Problem to work on »
In the data below, one line contains "858-571-8843 (232, 1387)" and a later one contains "Як короткі притчі". Print both, with every line between them, exactly and alone.

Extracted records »

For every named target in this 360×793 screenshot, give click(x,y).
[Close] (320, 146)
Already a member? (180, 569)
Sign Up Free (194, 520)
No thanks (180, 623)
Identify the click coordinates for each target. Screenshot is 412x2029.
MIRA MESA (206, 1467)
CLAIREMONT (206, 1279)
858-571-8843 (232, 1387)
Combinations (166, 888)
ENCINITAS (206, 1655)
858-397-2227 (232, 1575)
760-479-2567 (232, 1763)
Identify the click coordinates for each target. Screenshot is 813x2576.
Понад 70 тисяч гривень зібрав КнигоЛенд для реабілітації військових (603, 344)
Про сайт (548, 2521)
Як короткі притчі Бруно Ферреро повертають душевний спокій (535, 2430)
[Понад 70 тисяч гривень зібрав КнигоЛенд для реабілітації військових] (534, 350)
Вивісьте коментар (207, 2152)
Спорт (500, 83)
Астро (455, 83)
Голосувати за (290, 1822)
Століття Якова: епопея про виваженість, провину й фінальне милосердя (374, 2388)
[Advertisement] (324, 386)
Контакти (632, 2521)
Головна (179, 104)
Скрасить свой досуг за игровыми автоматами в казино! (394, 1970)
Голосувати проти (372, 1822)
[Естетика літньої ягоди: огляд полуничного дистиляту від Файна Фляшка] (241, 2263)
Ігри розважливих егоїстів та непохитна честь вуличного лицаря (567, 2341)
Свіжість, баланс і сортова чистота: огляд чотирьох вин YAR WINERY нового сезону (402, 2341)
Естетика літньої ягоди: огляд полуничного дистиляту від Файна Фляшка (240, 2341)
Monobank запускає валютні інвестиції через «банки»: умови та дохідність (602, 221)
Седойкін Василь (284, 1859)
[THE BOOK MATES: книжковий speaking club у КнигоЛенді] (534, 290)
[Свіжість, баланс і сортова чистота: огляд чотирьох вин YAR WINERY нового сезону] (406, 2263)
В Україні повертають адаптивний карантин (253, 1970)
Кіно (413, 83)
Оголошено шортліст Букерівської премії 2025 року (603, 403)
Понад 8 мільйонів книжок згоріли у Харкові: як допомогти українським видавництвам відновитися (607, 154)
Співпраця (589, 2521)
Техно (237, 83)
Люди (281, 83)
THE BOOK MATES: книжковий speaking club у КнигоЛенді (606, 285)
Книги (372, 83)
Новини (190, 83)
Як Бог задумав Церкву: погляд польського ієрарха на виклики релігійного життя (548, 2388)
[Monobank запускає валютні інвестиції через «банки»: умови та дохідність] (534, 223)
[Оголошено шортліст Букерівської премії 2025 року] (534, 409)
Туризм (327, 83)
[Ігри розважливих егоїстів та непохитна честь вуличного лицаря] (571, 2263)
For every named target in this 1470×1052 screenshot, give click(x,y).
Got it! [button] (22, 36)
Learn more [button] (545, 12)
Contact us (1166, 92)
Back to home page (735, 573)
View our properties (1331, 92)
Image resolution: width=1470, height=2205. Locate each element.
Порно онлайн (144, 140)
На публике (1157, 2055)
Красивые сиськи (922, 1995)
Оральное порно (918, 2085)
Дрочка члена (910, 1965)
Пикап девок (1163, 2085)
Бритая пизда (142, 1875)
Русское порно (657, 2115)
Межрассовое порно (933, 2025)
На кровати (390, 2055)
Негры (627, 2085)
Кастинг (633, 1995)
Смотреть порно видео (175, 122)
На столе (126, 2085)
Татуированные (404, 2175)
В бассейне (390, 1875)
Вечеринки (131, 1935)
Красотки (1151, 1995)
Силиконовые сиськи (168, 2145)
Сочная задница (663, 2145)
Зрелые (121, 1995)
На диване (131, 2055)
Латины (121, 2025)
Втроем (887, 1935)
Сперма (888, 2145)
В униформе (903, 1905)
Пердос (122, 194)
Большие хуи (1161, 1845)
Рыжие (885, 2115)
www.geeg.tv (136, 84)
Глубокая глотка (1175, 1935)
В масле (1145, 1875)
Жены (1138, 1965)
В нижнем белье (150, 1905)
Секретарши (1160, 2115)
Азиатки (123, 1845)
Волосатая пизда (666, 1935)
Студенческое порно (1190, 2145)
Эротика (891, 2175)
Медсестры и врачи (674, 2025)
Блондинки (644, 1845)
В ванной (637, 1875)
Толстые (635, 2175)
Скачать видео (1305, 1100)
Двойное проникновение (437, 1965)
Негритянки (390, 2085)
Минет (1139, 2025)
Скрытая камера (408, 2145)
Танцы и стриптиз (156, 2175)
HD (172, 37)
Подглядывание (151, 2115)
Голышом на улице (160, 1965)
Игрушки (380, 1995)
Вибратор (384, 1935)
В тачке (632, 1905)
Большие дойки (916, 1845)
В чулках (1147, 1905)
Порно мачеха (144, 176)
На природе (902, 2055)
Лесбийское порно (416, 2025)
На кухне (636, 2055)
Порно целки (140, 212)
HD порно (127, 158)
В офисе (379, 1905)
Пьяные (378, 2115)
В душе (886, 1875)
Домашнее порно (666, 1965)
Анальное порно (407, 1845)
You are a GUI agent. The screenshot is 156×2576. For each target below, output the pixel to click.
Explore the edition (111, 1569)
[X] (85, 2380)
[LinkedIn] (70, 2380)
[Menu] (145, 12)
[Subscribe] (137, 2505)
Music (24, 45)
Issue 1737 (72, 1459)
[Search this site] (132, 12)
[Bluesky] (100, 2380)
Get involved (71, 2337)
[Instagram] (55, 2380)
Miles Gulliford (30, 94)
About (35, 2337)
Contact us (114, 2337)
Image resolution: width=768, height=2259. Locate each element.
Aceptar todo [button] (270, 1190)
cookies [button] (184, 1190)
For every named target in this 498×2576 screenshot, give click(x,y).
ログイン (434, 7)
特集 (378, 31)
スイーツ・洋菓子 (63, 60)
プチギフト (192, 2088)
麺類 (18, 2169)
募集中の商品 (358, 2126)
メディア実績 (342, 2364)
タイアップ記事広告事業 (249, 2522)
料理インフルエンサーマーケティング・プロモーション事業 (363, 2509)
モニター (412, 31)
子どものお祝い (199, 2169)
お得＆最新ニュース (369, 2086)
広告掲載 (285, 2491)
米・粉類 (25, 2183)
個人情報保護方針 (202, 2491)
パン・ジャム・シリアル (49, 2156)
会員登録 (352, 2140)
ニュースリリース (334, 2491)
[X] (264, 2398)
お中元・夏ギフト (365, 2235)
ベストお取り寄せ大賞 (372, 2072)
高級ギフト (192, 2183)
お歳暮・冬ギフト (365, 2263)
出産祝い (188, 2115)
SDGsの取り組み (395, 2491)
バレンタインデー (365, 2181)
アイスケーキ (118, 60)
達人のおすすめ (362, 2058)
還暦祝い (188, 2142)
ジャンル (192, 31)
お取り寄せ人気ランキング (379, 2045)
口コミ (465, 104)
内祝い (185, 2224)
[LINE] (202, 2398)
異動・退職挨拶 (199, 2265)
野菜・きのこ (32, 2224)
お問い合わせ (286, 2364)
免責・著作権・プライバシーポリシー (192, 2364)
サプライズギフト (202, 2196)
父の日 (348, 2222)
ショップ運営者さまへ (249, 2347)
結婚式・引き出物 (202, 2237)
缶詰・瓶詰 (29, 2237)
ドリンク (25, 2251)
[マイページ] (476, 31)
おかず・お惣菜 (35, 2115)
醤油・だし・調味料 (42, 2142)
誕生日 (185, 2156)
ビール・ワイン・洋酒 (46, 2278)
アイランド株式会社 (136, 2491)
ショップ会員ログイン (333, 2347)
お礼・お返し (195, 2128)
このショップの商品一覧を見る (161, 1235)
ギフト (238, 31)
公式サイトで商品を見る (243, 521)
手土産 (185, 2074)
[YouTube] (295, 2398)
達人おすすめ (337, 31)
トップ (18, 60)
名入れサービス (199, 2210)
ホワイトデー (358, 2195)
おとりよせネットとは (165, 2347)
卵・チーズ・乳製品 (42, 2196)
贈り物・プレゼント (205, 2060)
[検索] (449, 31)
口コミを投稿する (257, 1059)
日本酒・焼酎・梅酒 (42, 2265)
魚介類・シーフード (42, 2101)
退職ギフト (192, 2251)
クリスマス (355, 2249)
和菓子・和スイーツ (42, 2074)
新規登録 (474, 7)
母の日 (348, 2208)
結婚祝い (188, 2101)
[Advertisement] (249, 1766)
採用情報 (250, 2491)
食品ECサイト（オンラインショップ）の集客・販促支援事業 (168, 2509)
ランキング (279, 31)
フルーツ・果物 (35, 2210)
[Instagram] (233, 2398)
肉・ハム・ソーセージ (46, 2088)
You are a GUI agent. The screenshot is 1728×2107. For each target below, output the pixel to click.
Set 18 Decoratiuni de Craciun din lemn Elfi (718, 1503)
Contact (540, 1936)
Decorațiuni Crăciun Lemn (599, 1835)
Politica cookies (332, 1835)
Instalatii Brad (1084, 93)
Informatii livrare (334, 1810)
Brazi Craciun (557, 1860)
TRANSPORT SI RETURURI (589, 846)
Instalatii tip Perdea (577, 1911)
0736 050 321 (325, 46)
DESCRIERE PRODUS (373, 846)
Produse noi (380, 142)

Your solution »
858-571-8843 (232, 1387)
Combinations (166, 888)
ENCINITAS (206, 1655)
858-397-2227 (232, 1575)
760-479-2567 (232, 1763)
Identify the click coordinates for each target. Screenshot is 813x2576.
Понад 70 тисяч гривень зібрав КнигоЛенд для реабілітації військових (603, 344)
Про сайт (548, 2521)
Як короткі притчі Бруно Ферреро повертають душевний спокій (535, 2430)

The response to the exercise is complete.